Questa missione ha anche un ruolo attivo nel far fronte ai rischi legati al Covid-19 e ad altre malattie infettive emergenti, dal momento che nuovi promettenti farmaci sono sviluppati a partire proprio da alcuni dei microbi presenti nel suolo.
Consumo di suolo in Italia: un allarme non risolto
Secondo il report 2020 sul consumo di suolo di SNPA, il Sistema Nazionale per la Protezione dell’Ambiente, La velocità del consumo di suolo in Italia, ovvero il rapporto tra il consumo di suolo e l’aumento di superfici naturali, ancora non si attesta sugli standard europei e, nel caso in cui questo trend non dovesse cambiare, si stima un consumo di suolo in 1.556 km2 tra il 2020 e il 2050.
L’agricoltura è tra le principali cause dell’erosione del suolo e dei cambiamenti climatici, ma può e deve avere un ruolo di primo piano per contrastarli.
Vi sono ad esempio le tecniche dell’agricoltura conservativa che oltre alle rotazioni prevedono i sovesci, ovvero la coltivazione di alcune piante al solo scopo di aumentare la fertilità del terreno. Vengono poi impiegate colture di copertura per non lasciare i terreni scoperti nelle stagioni non produttive; vengono utilizzati fertilizzanti organici al posto di quelli chimici, permettendo di conservare la fertilità e riducendo i costi energetici di coltivazione.

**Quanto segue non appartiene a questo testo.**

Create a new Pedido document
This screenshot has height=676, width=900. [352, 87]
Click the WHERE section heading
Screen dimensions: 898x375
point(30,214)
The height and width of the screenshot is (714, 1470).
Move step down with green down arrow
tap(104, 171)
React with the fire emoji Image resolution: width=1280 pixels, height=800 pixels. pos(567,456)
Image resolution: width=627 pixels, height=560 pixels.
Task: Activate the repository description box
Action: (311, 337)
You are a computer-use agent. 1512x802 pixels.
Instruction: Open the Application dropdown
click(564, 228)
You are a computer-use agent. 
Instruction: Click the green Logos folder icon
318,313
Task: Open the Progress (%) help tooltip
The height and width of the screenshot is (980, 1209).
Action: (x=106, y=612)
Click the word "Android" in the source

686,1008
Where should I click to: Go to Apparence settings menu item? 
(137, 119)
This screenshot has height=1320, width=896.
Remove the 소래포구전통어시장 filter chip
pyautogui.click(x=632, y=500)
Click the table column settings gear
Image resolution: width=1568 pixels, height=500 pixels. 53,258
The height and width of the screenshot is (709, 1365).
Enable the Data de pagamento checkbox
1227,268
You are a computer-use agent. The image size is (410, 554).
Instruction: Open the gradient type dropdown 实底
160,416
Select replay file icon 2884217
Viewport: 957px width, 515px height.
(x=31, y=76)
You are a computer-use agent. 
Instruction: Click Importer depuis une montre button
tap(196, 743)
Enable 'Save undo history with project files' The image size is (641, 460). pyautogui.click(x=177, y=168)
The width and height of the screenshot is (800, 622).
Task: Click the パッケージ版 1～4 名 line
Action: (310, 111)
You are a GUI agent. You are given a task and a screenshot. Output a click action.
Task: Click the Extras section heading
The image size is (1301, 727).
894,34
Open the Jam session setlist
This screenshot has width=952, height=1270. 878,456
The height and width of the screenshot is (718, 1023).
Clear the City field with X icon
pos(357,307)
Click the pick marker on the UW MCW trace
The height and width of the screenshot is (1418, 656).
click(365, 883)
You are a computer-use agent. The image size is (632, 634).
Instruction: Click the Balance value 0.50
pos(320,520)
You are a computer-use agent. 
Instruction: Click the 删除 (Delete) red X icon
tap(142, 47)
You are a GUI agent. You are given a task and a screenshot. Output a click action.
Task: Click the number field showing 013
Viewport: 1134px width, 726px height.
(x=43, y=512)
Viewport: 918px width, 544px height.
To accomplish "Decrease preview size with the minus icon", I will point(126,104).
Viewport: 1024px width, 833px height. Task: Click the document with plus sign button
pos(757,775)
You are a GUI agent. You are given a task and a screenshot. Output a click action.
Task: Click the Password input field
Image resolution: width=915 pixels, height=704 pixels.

Pratiche di questo tipo puntano anche ad aumentare l’accumulo di carbonio nel suolo assorbendolo dall’atmosfera, contribuendo così alla lotta al cambiamento climatico.
Anche il settore zootecnico è responsabile del degrado del suolo e del suo progressivo inaridimento. Quando ad esempio un pascolo è sfruttato da un’eccessiva quantità di bestiame, queste compattano il terreno con gli zoccoli e strappano la vegetazione che protegge il terreno. L’allevamento intensivo, invece, distrugge il suolo perché la coltivazione di cereali per sfamarli, richiede moltissimo terreno coltivabile. Anche in questi casi il rimedio è quello di un allevamento non intensivo e sostenibile.
Tecniche costruttive e bonifica: rimediare ai danni dell’edilizia
Per quanto riguarda il problema dell’impermeabilizzazione dovuto alla cementificazione si può fare ricorso a tecniche costruttive che non ostacolino il naturale fluire dell’acqua, mentre per contrastare la possibilità di frane, specie in seguito ad abbondanti precipitazioni, si può ricorrere alla semina di piante erbacee perenni con radici profonde e resistenti.
Un ultimo aspetto fondamentale per recuperare suolo riguarda la bonifica dei terreni contaminati, affiancata da una corretta gestione dei rifiuti e dei materiali inquinanti.
“Le richieste che arrivano dall’economia, dai consumatori, dalla produzione del cibo sono importanti: il suolo è in grado di far fronte a tutte. Sia per la produzione di materie prime alimentari sia per altri sentieri della bioeconomia” continua il coordinatore scientifico di Legambiente, di Simine. Ma è necessario agire in modo che il suolo abbia la possibilità di rigenerare le proprie risorse: “Dobbiamo tenere presente – conclude – che la risorsa è limitata”.